Celulites? Sim, eu tenho! Estrias? Sim, eu tenho! Flácida? Sou também! Sou mulher!

Resiliência Humana

Celulites, estrias, flacidez, rugas e pés de galinha são sinais de vida longa, enquanto muita gente não terá a felicidade de sentir isso na pele.

Preocupe-se com a sua essência, pois isso é a libertação para você se sentir plena e irresistível.

Por Simone Guerra

A perfeição existe para quem acredita nela, e depende do ponto de vista de cada um, assim como existem gostos diferentes para se sentir perfeita.

Não existem pessoas perfeitas, mas existem pessoas que encantam a gente e, pensando assim, podemos concluir que esses padrões ditados pela sociedade, pela cultura, pela TV e por pessoas que não têm nada melhor para fazer, não passam de enganação e escravização.

Todos os dias vemos um mundo estranho em que para ser bonita e estar em forma, tem que ser magra, definida, esguia, plastificada, mumificada ou tudo ao mesmo tempo.

Ninguém inventou ainda que comer com vontade, de tudo um pouco e ter marcas pelo corpo é mais humano do que ser seduzida por padrões de beleza que apenas nos fazem paranoicas e doentes.

Toda mulher tem celulites, tem estrias, tem flacidez…e quem falou que isso é feio? Feio é ser infeliz, ser mal humorada ou não ter capacidade de se entregar por vergonha de mostrar as marcas originais.

Feio é ser arrogante, chata e intragável.
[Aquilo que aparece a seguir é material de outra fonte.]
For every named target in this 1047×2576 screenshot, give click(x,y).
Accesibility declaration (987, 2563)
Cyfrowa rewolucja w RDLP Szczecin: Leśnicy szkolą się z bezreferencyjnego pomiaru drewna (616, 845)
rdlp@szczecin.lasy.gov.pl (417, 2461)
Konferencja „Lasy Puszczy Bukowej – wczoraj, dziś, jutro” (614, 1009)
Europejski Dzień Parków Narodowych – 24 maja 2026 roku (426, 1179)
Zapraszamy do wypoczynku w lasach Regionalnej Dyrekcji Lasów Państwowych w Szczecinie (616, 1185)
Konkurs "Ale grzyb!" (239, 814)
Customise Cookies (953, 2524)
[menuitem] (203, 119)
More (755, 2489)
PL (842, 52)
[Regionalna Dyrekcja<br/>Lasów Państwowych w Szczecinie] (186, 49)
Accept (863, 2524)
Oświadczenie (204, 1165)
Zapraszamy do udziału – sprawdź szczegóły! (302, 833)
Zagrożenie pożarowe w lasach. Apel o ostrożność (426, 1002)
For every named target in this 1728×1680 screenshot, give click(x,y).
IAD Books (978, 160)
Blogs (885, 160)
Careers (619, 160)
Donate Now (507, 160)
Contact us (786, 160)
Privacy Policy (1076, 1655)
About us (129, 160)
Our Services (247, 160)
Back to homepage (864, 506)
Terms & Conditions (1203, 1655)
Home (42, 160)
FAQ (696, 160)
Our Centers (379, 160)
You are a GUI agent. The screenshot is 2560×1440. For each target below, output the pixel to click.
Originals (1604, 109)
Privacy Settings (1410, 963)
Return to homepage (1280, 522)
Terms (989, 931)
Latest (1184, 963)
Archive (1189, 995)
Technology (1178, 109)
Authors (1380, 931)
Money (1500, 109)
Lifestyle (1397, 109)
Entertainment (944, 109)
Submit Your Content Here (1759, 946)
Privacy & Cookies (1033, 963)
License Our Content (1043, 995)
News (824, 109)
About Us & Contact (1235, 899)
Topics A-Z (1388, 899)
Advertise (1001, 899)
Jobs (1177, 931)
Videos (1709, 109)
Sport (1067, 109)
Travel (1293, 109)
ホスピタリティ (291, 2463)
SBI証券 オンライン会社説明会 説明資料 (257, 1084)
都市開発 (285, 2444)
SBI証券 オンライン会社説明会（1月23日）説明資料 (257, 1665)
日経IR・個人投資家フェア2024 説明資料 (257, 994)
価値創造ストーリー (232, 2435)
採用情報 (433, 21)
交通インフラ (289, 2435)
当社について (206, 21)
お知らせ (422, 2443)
Tantas coisas que precisamos arrumar dentro da gente ao invés de nos apegar a coisinhas que são mais naturais do que pensamos.

Essas marcas do tempo nos nossos corpos podem nos incomodar e podem desequilibrar nossa autoconfiança, é verdade. Cuidar do corpo e da saúde faz bem para a alma, alimenta o ego e melhora a autoestima.

Fazer aplicações, massagens, lasers e tantas outras possibilidades mais, é necessário quanto isso tudo nos faz plenas, mas viver em função da perfeição e se auto-escravizar para viver dentro de padrões ditados pela mídia e por pessoas que não têm o que fazer, é perder-se de si mesmo.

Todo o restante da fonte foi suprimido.